> **Objetivo**
Substitua "filólogo" por "editor crítico" e transcreva o trecho do texto sobre crítica textual que se inicia com as palavras "Ampla é a tarefa" e termina em "termos de Lachmann).".

A crítica textual atual[19]

Os métodos da edição crítica progrediram lentamente. É de data relativamente recente a superação do preconceito contra os códices interpolados, já que, como se pôde verificar, estes podiam conservar, e conservaram, tradições genuínas, que com o seu abandono poderiam ser perdidas. As publicações de catálogos, de fac-símiles, maiores facilidades de transporte, maior liberalidade das bibliotecas públicas e privadas na concessão de fotocópias e microfilmes, possibilitaram uma exploração mais ampla da tradição com menor consumo de tempo. E só recentemente também – graças àqueles recursos – se pôde ver que a própria tradição do início da Idade Média de textos gregos e latinos, que parecia una, mecânica, derivava de fato de contaminações, de recensões. Fundamental, a tal respeito, é a moderna edição da Historia ecclesiastica, de Eusébio (Cf. Eusebius Werke:1902-1926), assim como os trabalhos e estudos de Henri Quentin (Cf. Quentin. 1926).[20]

Numa evidência indisfarçável do entendimento de Filologia como Crítica Textual, transcreve-se a seguir outra excelente síntese, que vale a pena ser memorizada, da ampla tarefa do editor crítico, descrita em nota de pé de página da Introdução à Lingüística Românica de Maria Luísa Fernández Miazzi (MIAZZI, 1972: 16-17):

Ampla é a tarefa do filólogo. Cumpre-lhe, localizado o texto, classificar as cópias existentes com base nas variantes ou lacunas, para fazer o levantamento dos dados de ordem e interna, com vistas à sua exegese (crítica textual e histórico-literária, antigamente ditas “baixa” e “alta” crítica, ou ainda, na acepção mais lata de crítica textual, recensio e emendatio, nos termos de Lachmann).

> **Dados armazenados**
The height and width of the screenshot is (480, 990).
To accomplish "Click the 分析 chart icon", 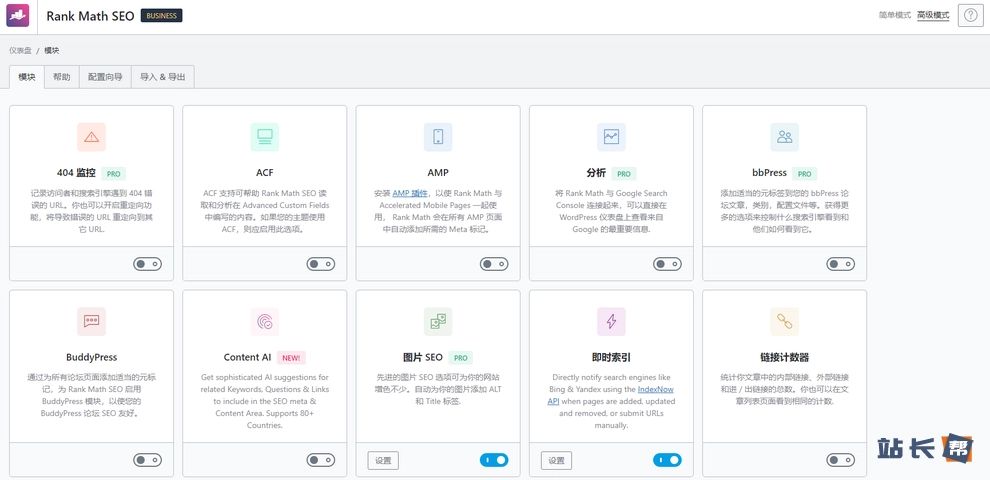I will coord(611,137).
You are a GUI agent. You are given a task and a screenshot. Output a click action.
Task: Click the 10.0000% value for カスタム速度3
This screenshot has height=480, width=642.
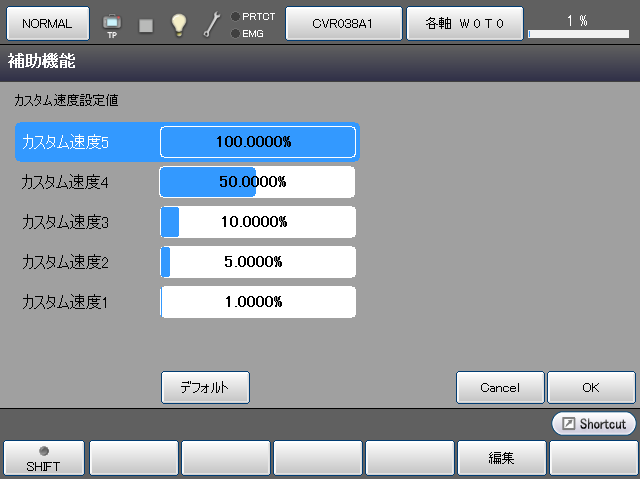pyautogui.click(x=258, y=222)
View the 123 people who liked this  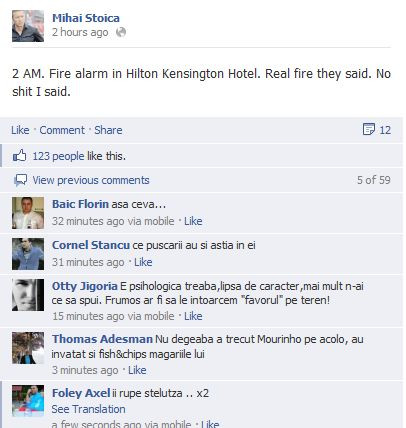[x=58, y=156]
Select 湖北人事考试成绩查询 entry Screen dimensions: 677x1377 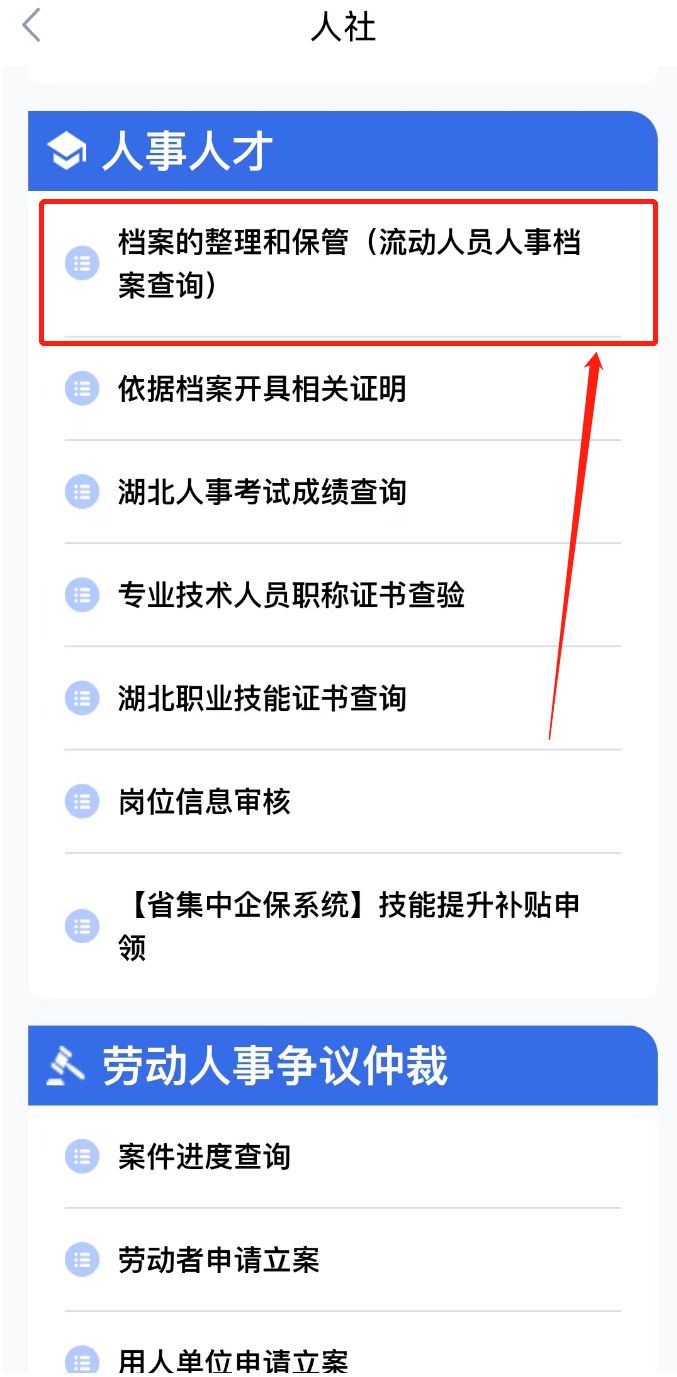262,492
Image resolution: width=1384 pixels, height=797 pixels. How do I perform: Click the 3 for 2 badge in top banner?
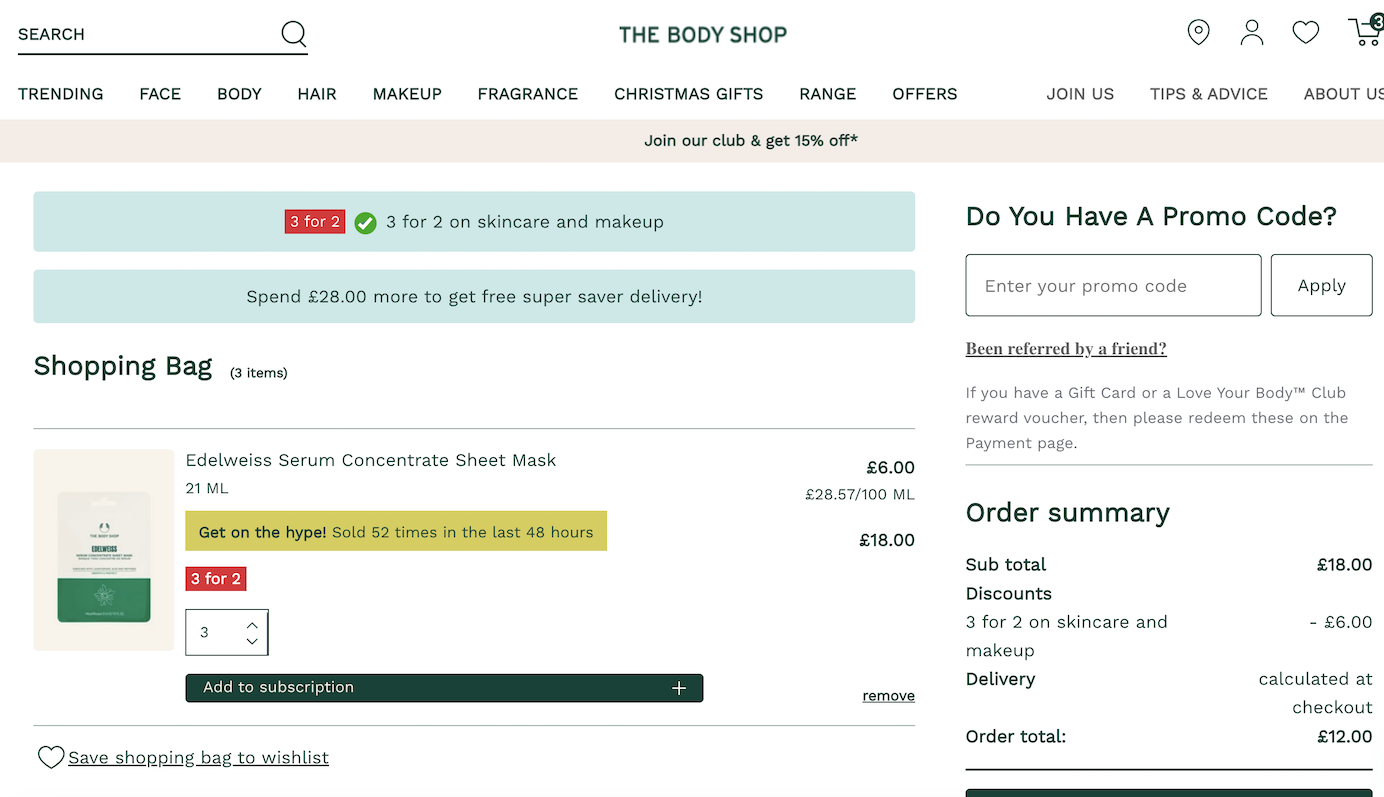(314, 221)
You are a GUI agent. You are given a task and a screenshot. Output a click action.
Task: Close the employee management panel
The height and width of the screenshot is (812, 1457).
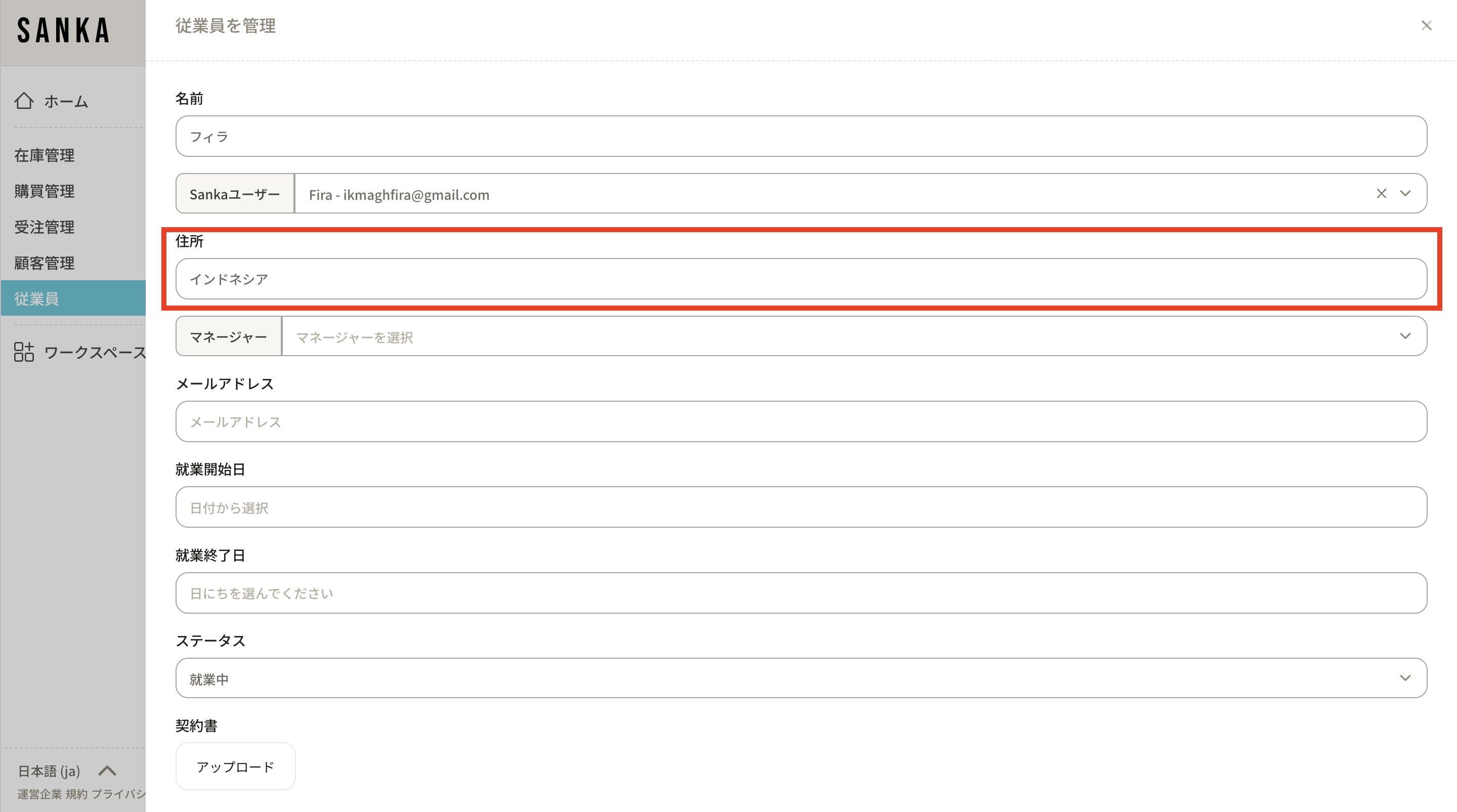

> **Resposta do exercício**
Ampla é a tarefa do editor crítico. Cumpre-lhe, localizado o texto, classificar as cópias existentes com base nas variantes ou lacunas, para fazer o levantamento dos dados de ordem e interna, com vistas à sua exegese (crítica textual e histórico-literária, antigamente ditas “baixa” e “alta” crítica, ou ainda, na acepção mais lata de crítica textual, recensio e emendatio, nos termos de Lachmann).